When Priority Scores Update

The scores update when you run prioritization again by clicking the "Prioritize" button in the dashboard.

Factors that change scores:

  • Daily traffic fluctuations
  • Posts getting updated (resets age)
  • Changing date setting (Published vs Modified)
  • New GSC data becoming available

Score stability:

  • Scores are relatively stable day-to-day
  • Major changes indicate real shifts in performance
  • Check scores weekly for strategic planning

Limitations & Considerations

Posts Without Scores

Why some posts have no score:

  • Not indexed by Google yet
  • No impressions/clicks in GSC
  • Very new (< 3 months)
  • No GSC data available
  • GSC not connected

These posts appear:

  • At bottom of priority-sorted list
  • Can still be analyzed and updated
  • Just lack data-driven prioritization

Data Lag

GSC data has 2-3 day delay:

  • Today's traffic won't show until 2-3 days later
  • Scores reflect recent past, not real-time
  • This is a Google limitation, not FreshRank

Impact:

  • Very recent changes won't show immediately
  • Use scores for strategic planning, not real-time monitoring

Seasonal Content

Scores may be misleading for:

  • Holiday content (traffic naturally declines after holiday)
  • Seasonal posts (summer content declines in winter)
  • Event-based content (conference posts after event)

Solution:

  • Consider content type when reviewing scores
  • Don't blindly follow scores for seasonal content
  • Use judgment alongside automation

Frequently Asked Questions

Can I manually change priority scores?

No, priority scores are calculated automatically based on GSC data and cannot be manually edited. However, you can use dashboard filters and bulk selection to override prioritization.

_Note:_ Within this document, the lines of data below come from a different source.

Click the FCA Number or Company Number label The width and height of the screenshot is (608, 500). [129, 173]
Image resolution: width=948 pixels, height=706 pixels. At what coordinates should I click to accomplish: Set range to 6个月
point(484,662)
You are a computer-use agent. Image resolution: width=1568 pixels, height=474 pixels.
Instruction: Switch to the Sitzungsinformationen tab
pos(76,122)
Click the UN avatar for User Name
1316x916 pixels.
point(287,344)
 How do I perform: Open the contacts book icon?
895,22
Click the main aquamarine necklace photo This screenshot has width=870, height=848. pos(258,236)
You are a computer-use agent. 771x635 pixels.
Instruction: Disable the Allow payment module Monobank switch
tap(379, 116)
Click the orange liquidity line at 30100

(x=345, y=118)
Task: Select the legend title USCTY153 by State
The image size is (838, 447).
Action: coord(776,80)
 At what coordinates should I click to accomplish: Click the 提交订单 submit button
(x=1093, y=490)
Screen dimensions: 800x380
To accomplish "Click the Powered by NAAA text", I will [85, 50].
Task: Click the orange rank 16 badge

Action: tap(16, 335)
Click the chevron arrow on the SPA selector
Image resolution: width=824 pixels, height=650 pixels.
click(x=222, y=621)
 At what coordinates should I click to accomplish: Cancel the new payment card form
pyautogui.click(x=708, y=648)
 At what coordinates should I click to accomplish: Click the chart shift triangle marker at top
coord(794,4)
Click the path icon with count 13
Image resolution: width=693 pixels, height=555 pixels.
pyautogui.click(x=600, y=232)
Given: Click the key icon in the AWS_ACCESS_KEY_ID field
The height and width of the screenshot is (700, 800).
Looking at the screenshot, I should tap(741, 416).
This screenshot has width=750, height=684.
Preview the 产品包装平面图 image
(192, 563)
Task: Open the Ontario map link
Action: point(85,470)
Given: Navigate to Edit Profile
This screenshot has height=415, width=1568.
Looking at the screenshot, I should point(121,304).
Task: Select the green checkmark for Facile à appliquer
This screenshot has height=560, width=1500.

Why did my score drop after updating a post?

If you're using "Modified Date" setting, updating a post resets the Content Age factor to 0-5 points (depending on how recently updated). This is intentional—recently updated content drops in priority so you can focus on neglected posts.

Do priority scores affect analysis quality?

No, priority scores only help you decide which posts to analyze. Analysis quality is the same regardless of priority score.

What if my highest priority posts aren't important to my business?

Priority scores are based on traffic data, not business value. Use filters, manual selection, or ignore scores for posts that aren't strategically important. Your judgment > automation.

How accurate are priority scores?

Priority scores are objective calculations based on GSC data. The scores themselves are accurate, but whether they align with your priorities depends on your content strategy. Use them as one input among many.

Can I use priority scores without updating content?

Yes! Priority scores help you identify which posts to focus on—whether for content updates, promotion, link building, or other SEO activities. FreshRank updates are just one possible action.